Para aquellos que prefieren sumar adrenalina a la actividad física, el Slackline es una buena alternativa. Se trata de una disciplina de equilibrio en que se utiliza una cinta de nailon o poliéster entre dos puntos fijos y se tensa. Los orígenes de esta técnica se remontan a los bosques de Yosemite, Estados Unidos, hace por lo menos veinte años. La altura en que se coloca la cinta puede cambiar y de ahí va tomando otros nombres, como lowline o trickline (a pocos centímetros del suelo) hasta llegar a la highline (a varios metros de altura). En cualquiera de sus variantes apunta a mejorar el equilibrio, la concentración y la relación con el cuerpo y el desplazamiento. Los músculos del tren inferior, del abdomen y lumbares son los que más se trabajan cuando se practica Slackline.

Por último, el TRX Suspension Training es una nueva forma de entrenar que surgió a partir de la necesidad de entrenamiento constante, para mantener una condición física óptima, de los integrantes de la Navy SEAL de los Estados Unidos, en momentos en que no contaban con sus equipos ni con el espacio necesario. Se trata de una herramienta compuesta por dos cintas que sirve para realizar un adiestramiento efectivo. “El entrenamiento en suspensión hace referencia a una amplia colección de movimientos y ejercicios, que se diferencian de los tradicionales, ya que las manos o los pies de la persona suelen encontrarse sostenidos por un solo punto de anclaje, mientras que el extremo opuesto del cuerpo está en contacto con el suelo. Cuando se usa TRX Suspension Trainer, el porcentaje del peso corporal recae sobre la zona corporal deseada y con una dinámica de movimiento de ejercicio. El único punto de sujeción del TRX brinda una combinación ideal de apoyo y movilidad para desarrollar la fuerza, resistencia, coordinación, flexibilidad, potencia y estabilidad de la parte central del cuerpo (CORE)”, dice Yanina Pizzella, instructora de TRX.

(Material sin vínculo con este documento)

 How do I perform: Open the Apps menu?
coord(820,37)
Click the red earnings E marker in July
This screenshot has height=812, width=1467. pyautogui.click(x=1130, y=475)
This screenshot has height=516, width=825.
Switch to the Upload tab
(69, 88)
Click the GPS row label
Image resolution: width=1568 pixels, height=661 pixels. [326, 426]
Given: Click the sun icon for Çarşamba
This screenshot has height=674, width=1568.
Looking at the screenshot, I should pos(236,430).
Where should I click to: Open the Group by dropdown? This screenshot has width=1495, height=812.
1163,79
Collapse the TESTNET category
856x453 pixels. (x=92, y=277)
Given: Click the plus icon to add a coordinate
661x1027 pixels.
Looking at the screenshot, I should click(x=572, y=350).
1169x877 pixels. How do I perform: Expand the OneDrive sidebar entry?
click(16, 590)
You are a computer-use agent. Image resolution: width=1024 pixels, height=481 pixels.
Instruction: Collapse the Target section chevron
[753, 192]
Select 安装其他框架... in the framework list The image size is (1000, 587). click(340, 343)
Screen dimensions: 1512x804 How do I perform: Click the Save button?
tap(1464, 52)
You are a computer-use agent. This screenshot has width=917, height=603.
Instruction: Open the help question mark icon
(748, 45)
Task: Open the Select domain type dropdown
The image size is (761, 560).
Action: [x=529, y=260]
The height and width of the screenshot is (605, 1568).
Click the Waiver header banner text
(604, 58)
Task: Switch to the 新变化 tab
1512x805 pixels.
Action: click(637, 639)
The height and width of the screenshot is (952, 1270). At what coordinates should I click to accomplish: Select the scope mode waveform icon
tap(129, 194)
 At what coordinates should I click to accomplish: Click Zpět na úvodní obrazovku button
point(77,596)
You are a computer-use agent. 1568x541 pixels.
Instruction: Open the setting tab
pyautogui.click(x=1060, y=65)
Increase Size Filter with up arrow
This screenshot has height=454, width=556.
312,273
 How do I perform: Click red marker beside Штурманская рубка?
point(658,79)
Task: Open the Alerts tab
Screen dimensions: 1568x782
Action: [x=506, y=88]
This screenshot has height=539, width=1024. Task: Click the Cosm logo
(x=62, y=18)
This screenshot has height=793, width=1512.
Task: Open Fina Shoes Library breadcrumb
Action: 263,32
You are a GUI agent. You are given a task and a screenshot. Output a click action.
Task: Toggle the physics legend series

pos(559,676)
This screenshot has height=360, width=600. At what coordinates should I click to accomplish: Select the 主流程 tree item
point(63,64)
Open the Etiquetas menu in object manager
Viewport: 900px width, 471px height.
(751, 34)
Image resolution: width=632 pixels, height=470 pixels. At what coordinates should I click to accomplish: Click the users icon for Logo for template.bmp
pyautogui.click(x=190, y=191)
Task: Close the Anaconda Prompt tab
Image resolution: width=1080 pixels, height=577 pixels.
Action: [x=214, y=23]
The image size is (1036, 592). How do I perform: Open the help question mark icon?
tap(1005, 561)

Este tipo de entrenamiento –que hace uso de la gravedad y del peso corporal– activa toda la musculatura del cuerpo, según el movimiento que se realice. “Pero siempre va a ser fundamental el trabajo constante de la sección media, que es donde se desarrolla la fuerza, resistencia y estabilidad, para cada ejercicio”, resalta Pizzella. Más allá de las propuestas, es importante tener el cuerpo entrenado.

Bailar también ayuda

El twerking es el baile que hace furor por estos días. La idea de esta danza es moverse de manera provocativa, con movimientos pélvicos de lo más sensuales, algo parecido a lo que ocurre con el “perreo” del reggaeton. Consiste en colocar las manos en las caderas, flexionar las rodillas y mover la cadera hacia dentro y hacia fuera al compás de la música. De la mano de Beyoncé,  Rihanna y Miley Cyrus, el twerking se recomienda como un ejercicio aeróbico que permite quemar hasta 600 calorías en una hora, endurece los glúteos y las piernas, y genera un gran beneficio a nivel cardiovascular.